DESCRIPTION OF THE TASK >>
Present the data once more in exactly its original form.

** RECORDS SHOWN follows **

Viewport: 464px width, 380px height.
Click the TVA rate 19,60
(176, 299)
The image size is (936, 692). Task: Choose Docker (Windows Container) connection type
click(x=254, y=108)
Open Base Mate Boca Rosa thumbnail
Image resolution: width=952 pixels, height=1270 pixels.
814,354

** End of RECORDS SHOWN **

RESPONSE AREA >>
Viewport: 464px width, 380px height.
Click the TVA rate 19,60
(176, 299)
The image size is (936, 692). Task: Choose Docker (Windows Container) connection type
click(x=254, y=108)
Open Base Mate Boca Rosa thumbnail
Image resolution: width=952 pixels, height=1270 pixels.
814,354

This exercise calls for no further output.